EXERCISE TASK: Which lines in the rows below contain the string "Viewport"? Pull each of them out and copy it in full.

GIVEN INFORMATION:
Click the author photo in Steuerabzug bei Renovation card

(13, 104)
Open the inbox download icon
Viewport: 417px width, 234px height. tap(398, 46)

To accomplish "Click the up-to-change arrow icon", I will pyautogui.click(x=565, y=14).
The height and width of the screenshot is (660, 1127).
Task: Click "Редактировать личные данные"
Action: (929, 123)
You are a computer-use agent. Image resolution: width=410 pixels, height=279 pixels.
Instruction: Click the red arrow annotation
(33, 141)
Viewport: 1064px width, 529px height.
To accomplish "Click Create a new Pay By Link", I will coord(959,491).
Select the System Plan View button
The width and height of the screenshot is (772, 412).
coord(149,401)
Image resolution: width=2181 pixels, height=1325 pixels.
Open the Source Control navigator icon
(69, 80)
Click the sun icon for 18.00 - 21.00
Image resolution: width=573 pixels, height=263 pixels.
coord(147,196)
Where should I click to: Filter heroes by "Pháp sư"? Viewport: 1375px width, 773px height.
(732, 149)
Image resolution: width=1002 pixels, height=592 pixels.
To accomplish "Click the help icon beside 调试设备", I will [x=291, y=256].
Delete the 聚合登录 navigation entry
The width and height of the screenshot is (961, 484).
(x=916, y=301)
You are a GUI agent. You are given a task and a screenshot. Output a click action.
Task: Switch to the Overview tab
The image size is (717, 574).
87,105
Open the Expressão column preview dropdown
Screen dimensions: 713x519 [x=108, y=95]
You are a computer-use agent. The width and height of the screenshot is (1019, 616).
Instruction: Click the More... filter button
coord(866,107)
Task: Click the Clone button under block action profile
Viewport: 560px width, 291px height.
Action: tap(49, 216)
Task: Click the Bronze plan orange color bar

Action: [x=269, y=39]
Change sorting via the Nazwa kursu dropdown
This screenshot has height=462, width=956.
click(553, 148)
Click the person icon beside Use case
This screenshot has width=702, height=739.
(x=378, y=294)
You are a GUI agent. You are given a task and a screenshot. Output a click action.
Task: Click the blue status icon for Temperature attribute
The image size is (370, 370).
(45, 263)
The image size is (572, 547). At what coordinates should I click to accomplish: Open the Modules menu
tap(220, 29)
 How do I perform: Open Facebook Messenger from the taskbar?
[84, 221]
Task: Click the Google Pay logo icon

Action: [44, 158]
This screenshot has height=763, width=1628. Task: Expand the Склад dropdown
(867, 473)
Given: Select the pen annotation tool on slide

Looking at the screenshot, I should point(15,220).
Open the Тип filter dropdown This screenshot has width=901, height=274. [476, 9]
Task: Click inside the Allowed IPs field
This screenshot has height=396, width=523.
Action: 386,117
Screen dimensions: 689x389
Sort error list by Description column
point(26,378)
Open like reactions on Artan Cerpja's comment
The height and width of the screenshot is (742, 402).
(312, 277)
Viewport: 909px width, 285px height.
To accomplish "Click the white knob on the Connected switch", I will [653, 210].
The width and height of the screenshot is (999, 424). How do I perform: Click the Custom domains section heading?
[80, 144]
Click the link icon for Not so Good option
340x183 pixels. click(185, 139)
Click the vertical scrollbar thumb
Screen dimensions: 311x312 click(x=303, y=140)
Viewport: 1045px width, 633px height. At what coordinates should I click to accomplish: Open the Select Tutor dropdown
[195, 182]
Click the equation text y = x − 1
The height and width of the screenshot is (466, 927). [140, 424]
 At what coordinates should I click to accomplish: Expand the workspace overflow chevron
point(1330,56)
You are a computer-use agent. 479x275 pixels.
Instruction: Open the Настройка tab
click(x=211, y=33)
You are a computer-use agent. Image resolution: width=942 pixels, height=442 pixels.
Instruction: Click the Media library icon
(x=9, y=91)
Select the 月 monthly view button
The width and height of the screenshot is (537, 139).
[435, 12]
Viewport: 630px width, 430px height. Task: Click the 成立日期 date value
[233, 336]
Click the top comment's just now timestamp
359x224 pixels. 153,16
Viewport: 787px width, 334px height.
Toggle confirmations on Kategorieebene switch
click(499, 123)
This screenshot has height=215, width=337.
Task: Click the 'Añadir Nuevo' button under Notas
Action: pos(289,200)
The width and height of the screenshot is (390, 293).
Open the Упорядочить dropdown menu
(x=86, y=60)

RESULT FOR THIS EXERCISE:
Viewport: 417px width, 234px height. tap(398, 46)
Viewport: 1064px width, 529px height.
Where should I click to: Filter heroes by "Pháp sư"? Viewport: 1375px width, 773px height.
Viewport: 560px width, 291px height.
Viewport: 909px width, 285px height.
Viewport: 1045px width, 633px height. At what coordinates should I click to accomplish: Open the Select Tutor dropdown
Viewport: 630px width, 430px height. Task: Click the 成立日期 date value
Viewport: 787px width, 334px height.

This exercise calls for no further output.